::: MATERIAL SHOWN
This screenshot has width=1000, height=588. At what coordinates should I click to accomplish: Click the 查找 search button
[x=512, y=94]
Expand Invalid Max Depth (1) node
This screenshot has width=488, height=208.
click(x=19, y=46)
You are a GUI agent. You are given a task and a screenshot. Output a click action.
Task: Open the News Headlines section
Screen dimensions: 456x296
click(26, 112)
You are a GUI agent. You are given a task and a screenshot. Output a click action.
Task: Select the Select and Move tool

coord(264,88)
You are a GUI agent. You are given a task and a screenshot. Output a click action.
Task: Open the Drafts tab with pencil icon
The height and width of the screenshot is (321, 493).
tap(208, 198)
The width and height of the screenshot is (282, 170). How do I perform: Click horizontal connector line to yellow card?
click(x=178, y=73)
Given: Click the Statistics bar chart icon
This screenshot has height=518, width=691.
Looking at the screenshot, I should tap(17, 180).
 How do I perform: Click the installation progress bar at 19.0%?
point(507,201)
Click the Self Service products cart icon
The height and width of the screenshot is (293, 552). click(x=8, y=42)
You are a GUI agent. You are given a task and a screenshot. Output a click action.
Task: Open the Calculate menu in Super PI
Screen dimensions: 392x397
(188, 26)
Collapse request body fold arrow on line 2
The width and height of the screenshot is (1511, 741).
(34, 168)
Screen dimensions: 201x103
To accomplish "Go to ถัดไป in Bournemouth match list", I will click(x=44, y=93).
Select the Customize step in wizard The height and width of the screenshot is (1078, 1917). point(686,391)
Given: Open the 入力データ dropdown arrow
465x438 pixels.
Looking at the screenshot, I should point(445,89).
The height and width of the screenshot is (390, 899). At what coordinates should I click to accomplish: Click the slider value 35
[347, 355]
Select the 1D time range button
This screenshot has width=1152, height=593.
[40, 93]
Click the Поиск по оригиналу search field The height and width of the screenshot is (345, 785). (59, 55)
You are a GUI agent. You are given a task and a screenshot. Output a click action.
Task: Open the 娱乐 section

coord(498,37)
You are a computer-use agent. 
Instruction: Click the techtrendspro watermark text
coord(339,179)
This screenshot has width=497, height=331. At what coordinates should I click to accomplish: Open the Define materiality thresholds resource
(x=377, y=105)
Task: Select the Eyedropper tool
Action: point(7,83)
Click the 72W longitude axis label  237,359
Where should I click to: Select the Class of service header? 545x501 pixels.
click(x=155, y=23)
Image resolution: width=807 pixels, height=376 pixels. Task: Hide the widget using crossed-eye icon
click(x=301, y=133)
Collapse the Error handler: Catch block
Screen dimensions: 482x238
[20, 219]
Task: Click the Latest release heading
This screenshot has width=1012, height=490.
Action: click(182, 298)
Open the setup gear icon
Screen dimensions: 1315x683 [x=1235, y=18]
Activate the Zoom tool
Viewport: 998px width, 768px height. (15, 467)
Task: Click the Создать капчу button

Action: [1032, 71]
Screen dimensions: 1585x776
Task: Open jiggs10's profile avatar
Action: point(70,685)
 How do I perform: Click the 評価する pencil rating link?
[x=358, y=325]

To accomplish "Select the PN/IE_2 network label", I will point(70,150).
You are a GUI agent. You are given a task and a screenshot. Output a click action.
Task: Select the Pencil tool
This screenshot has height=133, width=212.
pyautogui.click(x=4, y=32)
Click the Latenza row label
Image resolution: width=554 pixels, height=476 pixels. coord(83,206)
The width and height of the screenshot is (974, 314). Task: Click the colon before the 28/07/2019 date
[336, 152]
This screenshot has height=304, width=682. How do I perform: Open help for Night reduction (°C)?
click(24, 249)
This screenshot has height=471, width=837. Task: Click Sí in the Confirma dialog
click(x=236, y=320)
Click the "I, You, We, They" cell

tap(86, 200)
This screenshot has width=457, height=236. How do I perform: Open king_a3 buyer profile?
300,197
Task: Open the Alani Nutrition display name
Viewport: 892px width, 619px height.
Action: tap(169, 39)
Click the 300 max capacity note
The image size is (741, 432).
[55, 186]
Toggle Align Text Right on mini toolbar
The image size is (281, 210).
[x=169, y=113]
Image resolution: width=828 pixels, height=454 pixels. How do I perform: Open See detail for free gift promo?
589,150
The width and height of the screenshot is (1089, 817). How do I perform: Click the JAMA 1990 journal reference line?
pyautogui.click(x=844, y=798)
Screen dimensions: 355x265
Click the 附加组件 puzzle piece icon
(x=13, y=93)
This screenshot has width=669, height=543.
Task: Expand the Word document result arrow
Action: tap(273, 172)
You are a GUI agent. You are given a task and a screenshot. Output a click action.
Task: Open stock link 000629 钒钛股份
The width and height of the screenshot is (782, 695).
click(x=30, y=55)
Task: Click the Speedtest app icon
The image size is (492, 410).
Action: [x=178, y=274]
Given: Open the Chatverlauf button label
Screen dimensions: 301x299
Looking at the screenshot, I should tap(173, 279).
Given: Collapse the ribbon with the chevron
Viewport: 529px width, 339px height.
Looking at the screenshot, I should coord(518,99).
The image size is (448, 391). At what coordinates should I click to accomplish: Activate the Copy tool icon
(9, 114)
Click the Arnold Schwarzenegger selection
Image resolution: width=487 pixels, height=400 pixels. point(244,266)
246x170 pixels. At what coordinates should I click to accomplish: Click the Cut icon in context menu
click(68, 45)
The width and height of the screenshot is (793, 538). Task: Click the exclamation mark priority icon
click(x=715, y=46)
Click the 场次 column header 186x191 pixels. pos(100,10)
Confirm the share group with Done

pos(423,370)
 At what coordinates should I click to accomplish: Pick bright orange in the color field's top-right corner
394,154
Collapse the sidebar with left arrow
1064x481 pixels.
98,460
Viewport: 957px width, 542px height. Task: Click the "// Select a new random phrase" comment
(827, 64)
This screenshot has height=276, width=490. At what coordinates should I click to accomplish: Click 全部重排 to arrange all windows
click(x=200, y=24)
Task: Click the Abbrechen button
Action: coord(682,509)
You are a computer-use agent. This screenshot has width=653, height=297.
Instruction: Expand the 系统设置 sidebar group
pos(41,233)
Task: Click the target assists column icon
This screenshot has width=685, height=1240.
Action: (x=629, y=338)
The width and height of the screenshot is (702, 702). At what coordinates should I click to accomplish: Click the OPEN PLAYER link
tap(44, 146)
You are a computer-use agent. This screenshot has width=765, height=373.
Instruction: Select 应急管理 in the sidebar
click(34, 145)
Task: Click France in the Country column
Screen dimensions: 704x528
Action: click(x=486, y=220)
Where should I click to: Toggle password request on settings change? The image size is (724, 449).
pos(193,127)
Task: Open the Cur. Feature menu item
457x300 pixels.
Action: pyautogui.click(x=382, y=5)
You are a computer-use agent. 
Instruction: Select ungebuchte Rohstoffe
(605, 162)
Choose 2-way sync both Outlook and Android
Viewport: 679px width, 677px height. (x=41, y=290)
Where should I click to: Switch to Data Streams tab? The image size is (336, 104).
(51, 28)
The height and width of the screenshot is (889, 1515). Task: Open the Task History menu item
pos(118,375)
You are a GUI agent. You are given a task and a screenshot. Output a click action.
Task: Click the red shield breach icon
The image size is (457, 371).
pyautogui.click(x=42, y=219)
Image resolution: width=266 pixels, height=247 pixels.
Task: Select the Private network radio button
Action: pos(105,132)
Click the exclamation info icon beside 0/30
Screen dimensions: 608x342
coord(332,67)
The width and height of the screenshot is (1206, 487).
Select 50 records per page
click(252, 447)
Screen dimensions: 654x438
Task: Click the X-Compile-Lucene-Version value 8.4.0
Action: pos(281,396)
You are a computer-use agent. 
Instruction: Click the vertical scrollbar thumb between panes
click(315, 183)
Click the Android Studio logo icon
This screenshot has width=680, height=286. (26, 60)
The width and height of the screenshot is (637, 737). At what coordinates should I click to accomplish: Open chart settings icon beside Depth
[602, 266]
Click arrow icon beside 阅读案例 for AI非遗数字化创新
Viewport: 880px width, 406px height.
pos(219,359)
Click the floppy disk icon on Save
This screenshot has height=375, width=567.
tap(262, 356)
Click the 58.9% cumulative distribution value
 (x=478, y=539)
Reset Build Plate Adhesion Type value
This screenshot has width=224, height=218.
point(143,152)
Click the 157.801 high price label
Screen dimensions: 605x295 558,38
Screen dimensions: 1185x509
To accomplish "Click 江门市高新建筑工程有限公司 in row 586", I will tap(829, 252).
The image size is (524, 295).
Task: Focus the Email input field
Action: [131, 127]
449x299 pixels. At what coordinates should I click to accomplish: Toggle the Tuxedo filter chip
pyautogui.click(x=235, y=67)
::::::
Look back at the data above. Transcribe exactly the lines starting at the line that contains "Viewport: 957px width, 542px" and ending at the line that contains "Task: Click the target assists column icon".

**OUTPUT BELOW**
Viewport: 957px width, 542px height. Task: Click the "// Select a new random phrase" comment
(827, 64)
This screenshot has height=276, width=490. At what coordinates should I click to accomplish: Click 全部重排 to arrange all windows
click(x=200, y=24)
Task: Click the Abbrechen button
Action: coord(682,509)
You are a computer-use agent. This screenshot has width=653, height=297.
Instruction: Expand the 系统设置 sidebar group
pos(41,233)
Task: Click the target assists column icon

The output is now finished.